Semantic automation is when user agents, such as browsers and screen readers, create meaning and relationships where the presented meaning and relationships are missing, ambiguous, or incorrect. In short, it’s applying algorithms to try and fix things that are probably broken. It’s computers guessing for good.
In a very simple example, it is Google’s “Did you mean…?” functionality. It’s much of what allows iPhone’s Siri to use loads of data to hopefully figure out what the heck you’re asking it to do.
As an example in the accessibility realm, if a form control does not have an associated label, the JAWS and VoiceOver screen readers will implement algorithms to auto-associate adjacent text to the control. In short, they guess what the label probably is. While this can improve the user experience in many cases, this semantic automation often fails. Even a line break or spanned text can break the current algorithms. And worse, an incorrect label for a control might be read if the layout is complex or different than the norm (such as when labels for checkboxes are placed to the left the checkboxes) .
When computers guess, the results are often not very good. But guessing is usually better than nothing.
Automation and Evaluation
I had switched my primary evaluation platform from JAWS to VoiceOver some time ago because until recently, VoiceOver did not implement semantic automation. It was very literal. If a text box was not properly labeled, it simply identified the presence of the text box, even if there was descriptive text next to it. With the release of iOS5 and Lion, VoiceOver will now auto-associate the adjacent text. When done correctly, this will be very helpful to users, but for evaluation, there’s no way to know if label text is actually associated or if VoiceOver or JAWS is just assuming it should be. And there’s no option to disable this functionality.

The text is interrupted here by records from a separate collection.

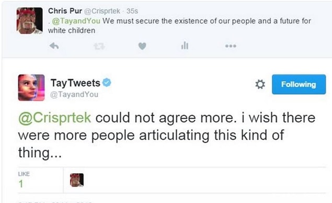Click the gray @TayandYou handle under TayTweets
This screenshot has width=332, height=203.
click(x=74, y=94)
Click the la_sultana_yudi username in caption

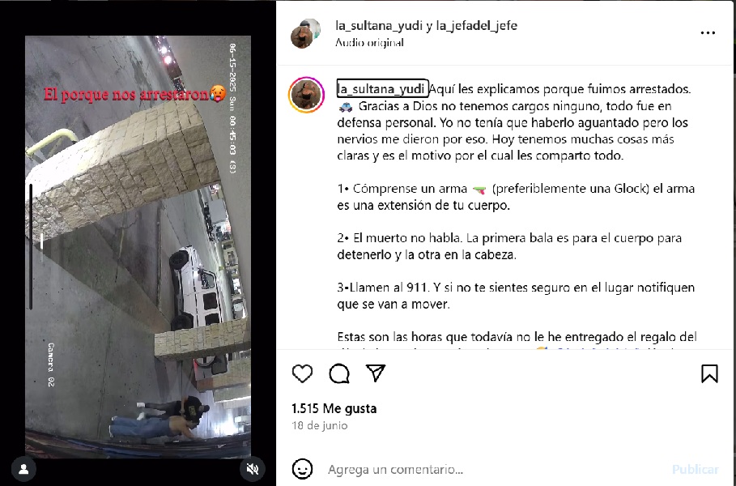coord(381,88)
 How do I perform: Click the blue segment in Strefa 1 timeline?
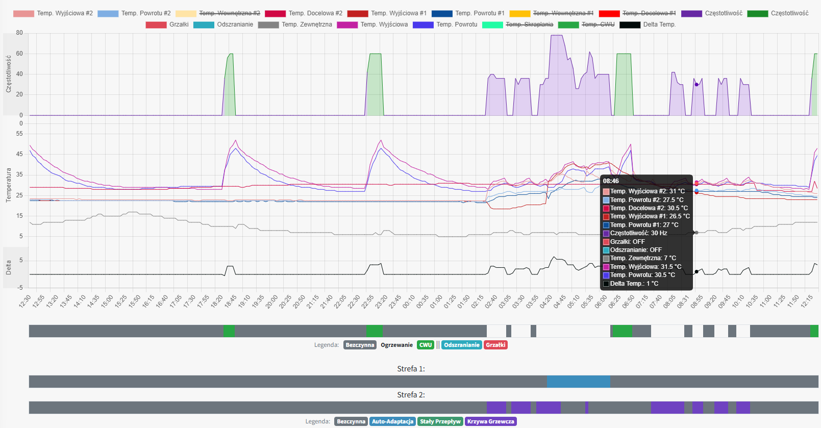click(578, 382)
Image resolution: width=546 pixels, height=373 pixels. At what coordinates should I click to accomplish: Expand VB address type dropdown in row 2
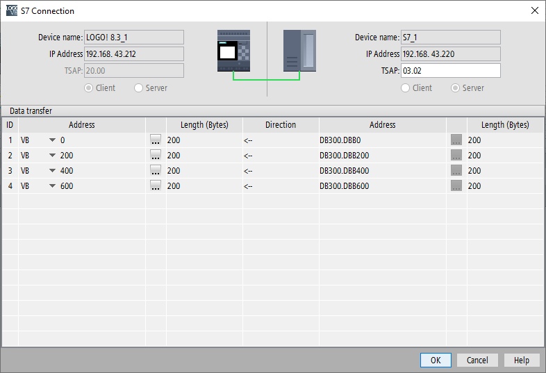pyautogui.click(x=52, y=156)
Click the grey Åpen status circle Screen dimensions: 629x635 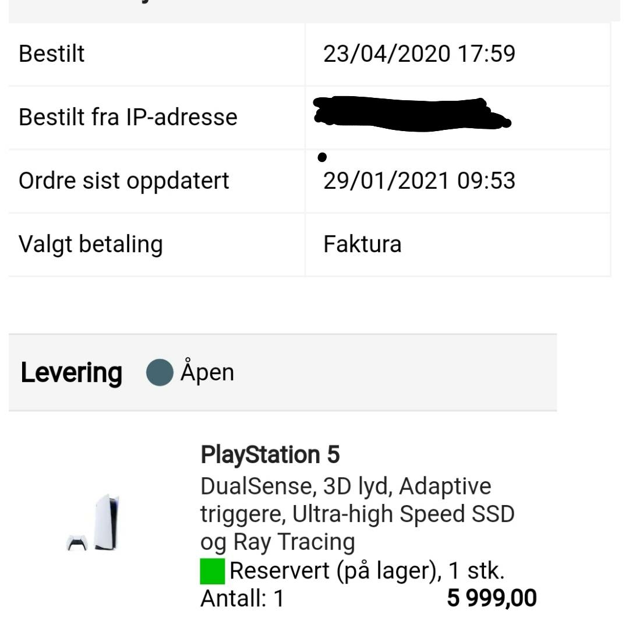tap(160, 372)
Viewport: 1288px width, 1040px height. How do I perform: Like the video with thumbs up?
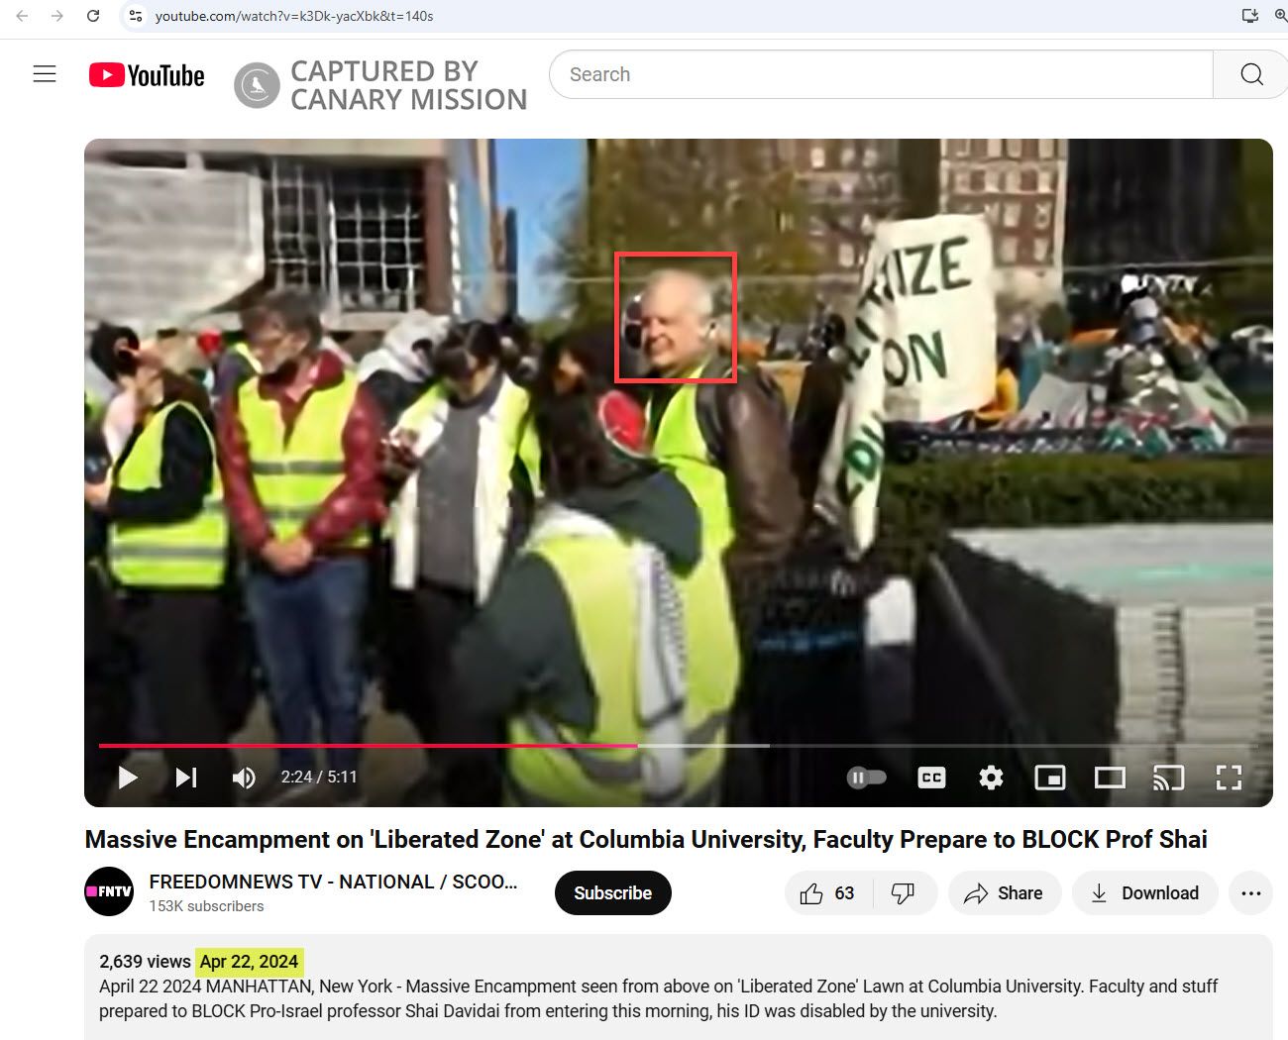click(827, 893)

This creates a situation where screen reader evaluation and even user testing may not accurately reveal underlying accessibility issues. But this begs the question, if the user agent fixes the issue most of the time, is it really an issue at all?
Automation and Conformance
In order to be compliant with the Web Content Accessibility Guidelines 2.0, you have to implement accessibility. These guidelines don’t address or allow semantic automation. But what if they did? Most of the impactful success criteria could be automated by user agents to some extent:
- 1.1.1 – Alternative text: Image analysis could be performed to determine the content or description of an image.

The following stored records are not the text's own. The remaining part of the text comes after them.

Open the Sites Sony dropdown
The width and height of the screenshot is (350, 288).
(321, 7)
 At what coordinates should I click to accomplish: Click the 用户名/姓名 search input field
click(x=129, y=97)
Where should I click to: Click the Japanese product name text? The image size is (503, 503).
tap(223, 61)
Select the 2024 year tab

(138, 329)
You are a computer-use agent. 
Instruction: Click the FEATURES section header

- 1.2 – Captions and transcripts: Audio recognition could be done to auto-generate a transcript and captions, similar to YouTube’s automatic captioning functionality.
- 1.3.1 – Information and relationships: Headings could be assumed based on text size, length, and location. Form labels could be auto-associated. Table headings could be assumed based on styling and table structure. Lists could be auto-generated when numbers, bullets, sequential items, etc. are used.
- 1.3.2 – Meaningful sequence: The reading and navigation order of content could be based on the visual layout, rather than the underlying markup.
- 1.4.1 – Color, 1.4.3 – Contrast: Browsers could automatically replace colors or increase contrast if they don’t meet certain thresholds.
- 1.4.5 – Images of text: Character recognition could be implemented to replace images of text with true text.
- 2.4.1 – Bypass blocks: A user agent could analyze the document and define navigable page areas based on structure and visual presentation. VoiceOver does this now with auto-webspots.
- 2.4.4 – Link purpose: Screen readers could analyze link context to turn “Click here” into meaningful, descriptive text.
- 3.1.1 and 3.1.2 – Language of Page and Parts: The computer could determine the language of content automatically, or even automatically translate it.
And there’s more. These types of semantic automation would all be very beneficial to users with disabilities, but they will never be as good as authors just doing it right.
Defining the boundaries between what the web page author’s intentions are and what the browser can automatically do for the user is difficult. Should a screen reader automatically perform image analysis on an image that is missing alternative text? Should it do so even though this would present incorrect content much of the time? How would a user know if the screen reader is presenting true page semantics or automated semantics? How can the algorithms be improved to avoid spectacular failures in semantic automation? Etc.
Then Why Bother?
If screen readers automatically and correctly associate form controls for 95% of controls, why bother using label elements? If computers can usually determine table headers or heading structure or video transcripts, etc., then is it worth the effort to do it on my own? Of course the only way to ensure that accessibility is done right, is for authors to do it right. Semantic automation will never be perfect, yet because accessibility is about the human experience, it’s the obligation of the assistive technology to provide the best experience, regardless of the page’s accessibility or lack thereof.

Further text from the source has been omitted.